おりとは、ぶどうの果皮や種、茎、酵母など、ワインの製造過程で沈殿する様々な物質のことです。これは、ワインの見た目、香り、味わいに多様な影響を与えます。
まず、おりはワインの見た目に影響を与えます。おりが多いワインは、澄んでおらず、やや濁って見えることがあります。特に赤ぶどう酒では、おりは黒っぽい色をしているため、見た目の印象に大きく影響します。しかし、これは品質に問題があるという意味ではなく、むしろ自然な現象です。ろ過されていないワインや、熟成を経たワインには、おりが多く含まれていることが一般的です。
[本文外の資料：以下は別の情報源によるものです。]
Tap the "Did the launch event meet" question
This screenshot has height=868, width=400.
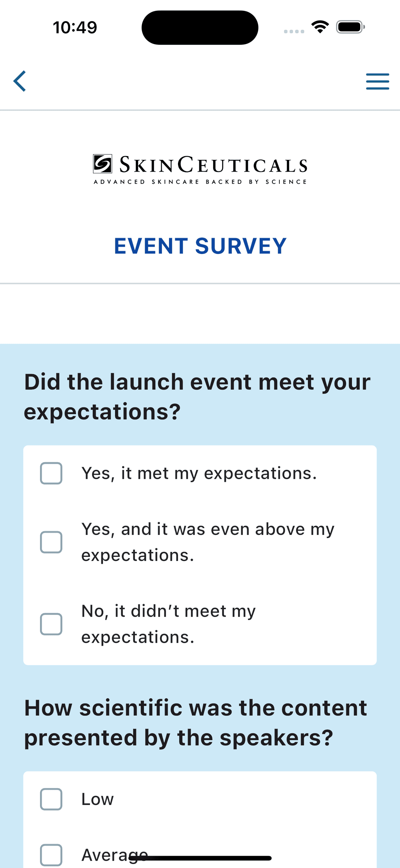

次に、おりはワインの香りと味わいに複雑さをもたらします。熟成中に、おりはワインとゆっくりと反応し、様々な香りの成分を放出します。これにより、ワインはより複雑で奥深い香りを獲得します。例えば、バニラやチョコレート、ナッツ、スパイスなどの香りが、おりからの影響で生まれることがあります。また、おりはワインにまろやかさやコクを与え、味わいを豊かにする役割も果たします。
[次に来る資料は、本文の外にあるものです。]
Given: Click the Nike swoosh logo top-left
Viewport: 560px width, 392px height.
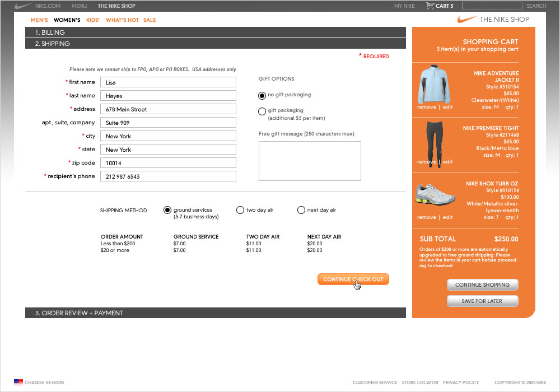Looking at the screenshot, I should [22, 6].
おりには、ワインの熟成度合いを示す情報も含まれています。熟成が進むにつれて、おりの量は増加し、色は濃くなっていきます。そのため、おりを観察することで、ワインの状態をある程度判断することができます。一部の愛飲家は、おりがもたらす複雑な風味を好むため、あえておりを取り除かないワインを選ぶこともあります。ただし、おりが多すぎると、味わいが重たくなりすぎたり、ざらついた舌触りになることもあるため、バランスが重要です。ワインの種類や熟成度合いによって、おりの量は適切に調整されています。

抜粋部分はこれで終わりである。